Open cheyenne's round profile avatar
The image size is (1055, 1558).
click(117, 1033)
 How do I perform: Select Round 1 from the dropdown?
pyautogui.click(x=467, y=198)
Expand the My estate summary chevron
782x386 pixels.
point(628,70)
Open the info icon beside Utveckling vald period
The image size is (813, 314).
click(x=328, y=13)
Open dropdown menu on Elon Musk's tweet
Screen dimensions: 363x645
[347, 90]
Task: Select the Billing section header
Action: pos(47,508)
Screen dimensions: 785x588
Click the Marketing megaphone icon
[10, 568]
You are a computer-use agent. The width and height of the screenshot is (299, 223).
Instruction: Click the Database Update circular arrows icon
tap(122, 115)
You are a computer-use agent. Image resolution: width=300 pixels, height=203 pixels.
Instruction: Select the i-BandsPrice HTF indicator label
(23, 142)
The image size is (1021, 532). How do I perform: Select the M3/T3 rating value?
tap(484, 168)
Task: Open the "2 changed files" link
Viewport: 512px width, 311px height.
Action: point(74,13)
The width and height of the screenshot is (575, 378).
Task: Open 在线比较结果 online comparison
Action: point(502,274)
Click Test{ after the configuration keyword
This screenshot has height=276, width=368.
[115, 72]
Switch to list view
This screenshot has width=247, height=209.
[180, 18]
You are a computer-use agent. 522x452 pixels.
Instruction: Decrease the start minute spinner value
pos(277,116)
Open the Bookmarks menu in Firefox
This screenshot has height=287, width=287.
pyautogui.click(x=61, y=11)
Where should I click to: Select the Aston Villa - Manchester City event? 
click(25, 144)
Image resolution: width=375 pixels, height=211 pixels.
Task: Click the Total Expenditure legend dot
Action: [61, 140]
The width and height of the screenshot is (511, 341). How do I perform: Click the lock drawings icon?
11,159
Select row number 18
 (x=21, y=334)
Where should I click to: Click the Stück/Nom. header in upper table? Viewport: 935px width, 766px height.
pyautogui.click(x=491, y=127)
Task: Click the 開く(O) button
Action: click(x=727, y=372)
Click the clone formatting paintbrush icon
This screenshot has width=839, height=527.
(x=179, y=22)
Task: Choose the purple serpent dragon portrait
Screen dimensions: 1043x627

---------------

EXERCISE >> Reproduce all of the records above word for word, with nothing left out or changed.

RESULT OF THIS TASK >>
Open cheyenne's round profile avatar
The image size is (1055, 1558).
click(117, 1033)
 How do I perform: Select Round 1 from the dropdown?
pyautogui.click(x=467, y=198)
Expand the My estate summary chevron
782x386 pixels.
point(628,70)
Open the info icon beside Utveckling vald period
The image size is (813, 314).
click(x=328, y=13)
Open dropdown menu on Elon Musk's tweet
Screen dimensions: 363x645
[347, 90]
Task: Select the Billing section header
Action: pos(47,508)
Screen dimensions: 785x588
Click the Marketing megaphone icon
[10, 568]
You are a computer-use agent. The width and height of the screenshot is (299, 223).
Instruction: Click the Database Update circular arrows icon
tap(122, 115)
You are a computer-use agent. Image resolution: width=300 pixels, height=203 pixels.
Instruction: Select the i-BandsPrice HTF indicator label
(23, 142)
The image size is (1021, 532). How do I perform: Select the M3/T3 rating value?
tap(484, 168)
Task: Open the "2 changed files" link
Viewport: 512px width, 311px height.
Action: point(74,13)
The width and height of the screenshot is (575, 378).
Task: Open 在线比较结果 online comparison
Action: point(502,274)
Click Test{ after the configuration keyword
This screenshot has height=276, width=368.
[115, 72]
Switch to list view
This screenshot has width=247, height=209.
[180, 18]
You are a computer-use agent. 522x452 pixels.
Instruction: Decrease the start minute spinner value
pos(277,116)
Open the Bookmarks menu in Firefox
This screenshot has height=287, width=287.
pyautogui.click(x=61, y=11)
Where should I click to: Select the Aston Villa - Manchester City event? 
click(25, 144)
Image resolution: width=375 pixels, height=211 pixels.
Task: Click the Total Expenditure legend dot
Action: [61, 140]
The width and height of the screenshot is (511, 341). How do I perform: Click the lock drawings icon?
11,159
Select row number 18
 (x=21, y=334)
Where should I click to: Click the Stück/Nom. header in upper table? Viewport: 935px width, 766px height.
pyautogui.click(x=491, y=127)
Task: Click the 開く(O) button
Action: click(x=727, y=372)
Click the clone formatting paintbrush icon
This screenshot has width=839, height=527.
(x=179, y=22)
Task: Choose the purple serpent dragon portrait
Screen dimensions: 1043x627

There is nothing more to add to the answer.